* Document section *
· · ·

Recode Media: How the Washington Post is covering the Israel-Hamas War

Recode Media: How the Washington Post is covering the Israel-Hamas War

International editor Doug Jehl joined Peter Kafka’s Recode Media to discuss how The Post has “mobilized the entire newsroom” to cover the Israel-Gaza war with “intensity, rigor and velocity,” embracing newsroom collaboration and 24/7 coverage to tackle a sea of misinformation and produce critical reporting for The Post’s global audiences.

This really is an operation in which we’ve mobilized the entire newsroom. We have about 12 or 13 people on the ground in Israel. We have more in neighboring countries, Lebanon and Egypt. We have teams in Seoul and London who focus on breaking news coverage around the clock and we have many people in Washington including our extraordinary visual forensics team that helps to authenticate the flood of images and video pouring in as people present this conflict.
Unfortunately we’ve had a lot of experience in the last 26 months, and even before, with what seemed to be never-ending stories. We had the coronavirus epidemic, and then…the fall of Afghanistan to the Taliban, we’ve had Russia’s invasion of Ukraine…throughout those major stories, we’ve continued to cover the major stories on a 24/7 hour basis. We built breaking news teams in London and Seoul that launched in the summer of 2021 that launched just in time for this intensive period of news…this is going to be a story that goes on, and one we believe it’s our obligation to cover with this intensity and rigor and velocity that we’ve brought to it for the last 10 days.

· · ·

* Supplied material *
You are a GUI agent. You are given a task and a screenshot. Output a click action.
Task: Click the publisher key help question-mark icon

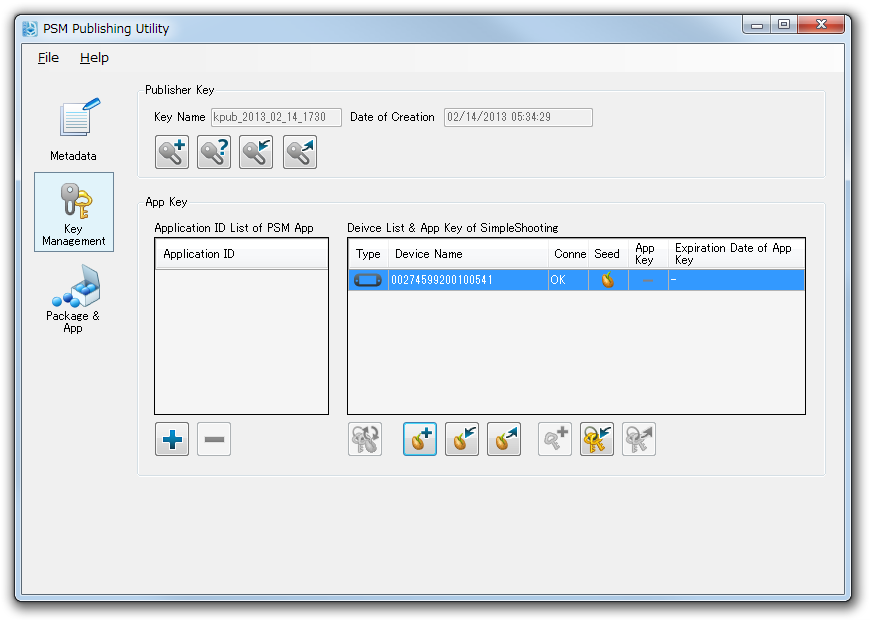point(214,152)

· · ·

* Task statement *
Please copy out the Recode Media piece on how the Washington Post covers the Israel-Hamas war above, word for word and in full.

* Solved problem *
Recode Media: How the Washington Post is covering the Israel-Hamas War

Recode Media: How the Washington Post is covering the Israel-Hamas War

International editor Doug Jehl joined Peter Kafka’s Recode Media to discuss how The Post has “mobilized the entire newsroom” to cover the Israel-Gaza war with “intensity, rigor and velocity,” embracing newsroom collaboration and 24/7 coverage to tackle a sea of misinformation and produce critical reporting for The Post’s global audiences.

This really is an operation in which we’ve mobilized the entire newsroom. We have about 12 or 13 people on the ground in Israel. We have more in neighboring countries, Lebanon and Egypt. We have teams in Seoul and London who focus on breaking news coverage around the clock and we have many people in Washington including our extraordinary visual forensics team that helps to authenticate the flood of images and video pouring in as people present this conflict.
Unfortunately we’ve had a lot of experience in the last 26 months, and even before, with what seemed to be never-ending stories. We had the coronavirus epidemic, and then…the fall of Afghanistan to the Taliban, we’ve had Russia’s invasion of Ukraine…throughout those major stories, we’ve continued to cover the major stories on a 24/7 hour basis. We built breaking news teams in London and Seoul that launched in the summer of 2021 that launched just in time for this intensive period of news…this is going to be a story that goes on, and one we believe it’s our obligation to cover with this intensity and rigor and velocity that we’ve brought to it for the last 10 days.